In quest’ultimo film Larry Talbot guarisce dalla sua maledizione e riprende la sua vita normale ma tornerà un’ultima volta a vestire i panni del “suo bambino” in “(GIANNI E PINOTTO E) IL CERVELLO DI FRANKENSTEIN” (“Abbott e Costello meet Frankenstein” – 1948) di Charles T. Barton.
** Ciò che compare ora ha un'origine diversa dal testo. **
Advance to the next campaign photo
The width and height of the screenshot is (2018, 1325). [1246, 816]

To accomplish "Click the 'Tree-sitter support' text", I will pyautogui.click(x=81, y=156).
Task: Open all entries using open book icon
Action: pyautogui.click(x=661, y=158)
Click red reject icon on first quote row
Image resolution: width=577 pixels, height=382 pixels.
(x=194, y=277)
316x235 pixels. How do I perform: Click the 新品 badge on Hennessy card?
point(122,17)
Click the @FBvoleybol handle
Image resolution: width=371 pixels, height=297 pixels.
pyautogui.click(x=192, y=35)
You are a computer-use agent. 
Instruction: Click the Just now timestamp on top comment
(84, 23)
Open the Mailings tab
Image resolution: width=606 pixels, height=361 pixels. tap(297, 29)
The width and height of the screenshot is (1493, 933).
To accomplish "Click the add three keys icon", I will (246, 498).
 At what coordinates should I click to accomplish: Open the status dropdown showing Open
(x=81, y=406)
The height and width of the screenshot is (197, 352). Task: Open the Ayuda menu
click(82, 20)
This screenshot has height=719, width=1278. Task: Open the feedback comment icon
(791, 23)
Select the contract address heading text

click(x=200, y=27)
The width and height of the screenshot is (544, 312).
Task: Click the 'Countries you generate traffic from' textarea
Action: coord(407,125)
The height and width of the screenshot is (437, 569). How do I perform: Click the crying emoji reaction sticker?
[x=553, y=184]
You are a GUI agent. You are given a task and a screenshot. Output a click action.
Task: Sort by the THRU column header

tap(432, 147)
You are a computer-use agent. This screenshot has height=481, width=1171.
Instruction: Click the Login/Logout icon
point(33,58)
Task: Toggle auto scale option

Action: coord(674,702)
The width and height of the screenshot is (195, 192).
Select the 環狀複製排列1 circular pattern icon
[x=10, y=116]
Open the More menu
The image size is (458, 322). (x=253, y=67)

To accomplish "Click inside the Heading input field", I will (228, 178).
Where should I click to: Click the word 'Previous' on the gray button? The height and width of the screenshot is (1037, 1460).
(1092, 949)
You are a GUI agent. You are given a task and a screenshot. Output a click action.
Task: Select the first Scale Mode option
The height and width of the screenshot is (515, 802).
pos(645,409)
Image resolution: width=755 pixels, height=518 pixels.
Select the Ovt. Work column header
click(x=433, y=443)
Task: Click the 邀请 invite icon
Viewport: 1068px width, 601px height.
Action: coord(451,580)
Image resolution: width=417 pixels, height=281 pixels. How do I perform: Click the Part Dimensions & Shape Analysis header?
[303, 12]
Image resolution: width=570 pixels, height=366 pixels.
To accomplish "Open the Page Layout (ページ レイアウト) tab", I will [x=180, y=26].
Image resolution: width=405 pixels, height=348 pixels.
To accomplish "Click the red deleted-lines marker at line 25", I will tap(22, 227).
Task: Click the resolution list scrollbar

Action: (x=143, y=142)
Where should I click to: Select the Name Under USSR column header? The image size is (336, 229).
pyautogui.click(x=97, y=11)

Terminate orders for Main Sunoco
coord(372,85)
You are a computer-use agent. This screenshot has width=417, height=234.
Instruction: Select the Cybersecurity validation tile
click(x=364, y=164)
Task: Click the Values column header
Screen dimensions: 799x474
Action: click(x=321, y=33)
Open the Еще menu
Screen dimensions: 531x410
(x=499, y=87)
Sulla figura dell’Uomo Lupo piomba il buio e ben poco viene fatto dopo, se si eccettua “IL MOSTRO DELLA CALIFORNIA” (“The Were Wolf” – 1956) di Fred F.Sears, l’italiano “LYCANTROPHUS” di Richard Benson (Paolo Heusch – 1961) e “L’IMPLACABILE CONDANNA” (“The Curse of the Werewolf” – 1961), una produzione Hammer con Oliver Reed e diretta da Terence Fisher, che fu comunque una delle migliori storie sull’Uomo Lupo mai presentata. Poi, nel 1981, ecco “UN LUPO MANNARO AMERICANO A LONDRA” (“An American Werewolf in London”) di John Landis dove l’effettista Rick Baker si esibisce in una tecnica rivoluzionaria, girando solo alcune scene in stop – motion e mostrando una trasformazione in diretta usando dei pupazzi meccanici e delle pompette nascoste sotto una truccatura detta meglio protesi la quale, gonfiandosi e sgonfiandosi, dava un’idea perfetta delle modificazioni che il volto stava subendo. La stessa tecnica ritorna, ancora più sofisticata e complessa con “L’ULULATO” (“The Howling” – 1981) di Joe Dante per poi terminare, almeno per ora, e tecnicamente parlando completata esaltata e magnificata dall’avvento del computer, con “UN LUPO MANNARO AMERICANO A PARIGI” (“An American Werewolf in Paris” – 1996) di Anthony Walker, del 1997. Ma per dovere di cronaca non dimentichiamo nemmeno la performance di Jack Nicholson in “WOLF LA BELVA E’ FUORI” (“Wolf”) di Mike Nichols (1994) che unisce il thriller all’orrore in maniera allettante (e anche il recente “WOLFMAN” – “The Wolfman”, 2012 – di Joe Johnston con Benicio Del Toro nel ruolo del Licantropo, ndr). Ma nessuno degli attori sottoposti a lunghe ore di truccature infinitamente meno dolorose e brigose di quelle cui si sottopose Chaney, ricorderà il personaggio interpretato con lo stesso amore con cui il vecchio e scomparso attore ricordava il suo bambino.